Maybe one day, my grandkids will say the same things about my cooking. But I somehow doubt it. Those were simple pleasures from a past generation. They can’t be replicated exactly in this age of mobile devices and busyness.

5 comments:

umm oviya said...

i remember this mundiri madness at home too... i'm tagging this post with my own additions in mine. hope you don't mind.
just brought back so many memories!

Teesu (very very Indian, very very good) said...

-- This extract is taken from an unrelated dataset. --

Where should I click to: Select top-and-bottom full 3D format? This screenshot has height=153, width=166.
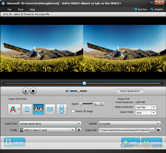(x=62, y=109)
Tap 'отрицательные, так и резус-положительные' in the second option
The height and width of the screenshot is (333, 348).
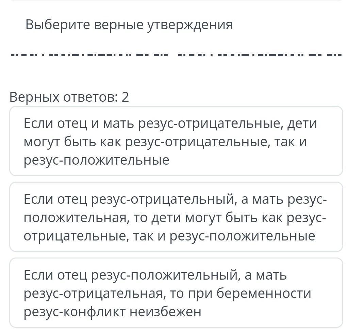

Loved reading this piece ...and what a generous dose of nostalgia it carries!Siggghh. So true, the mundhiri madness was:)

Pollux aka Paps said...

V: No worries, feel free.

Teesu: Glad you liked it. Hope you know that I am Shyam's friend have even met you in India;-)

Anonymous said...

What a wonderfully well written piece! Who doesn't like fried mundiri, Papji? :) Paati's cooking is unmatched.. and i remember doing the same thing when my mother used to make any sweet, especially if it was some cake or something, i used to try to say it is complete even before it was actually done and wait eagerly for her to finish offering to God before gobbling up a few pieces.
-Vidya

Pollux aka Paps said...

Vid: Thanks;-) Yes, Patti's cooking is unmatched. I can imagine you just doing that with Chitti;-) And you were the pet of the family too.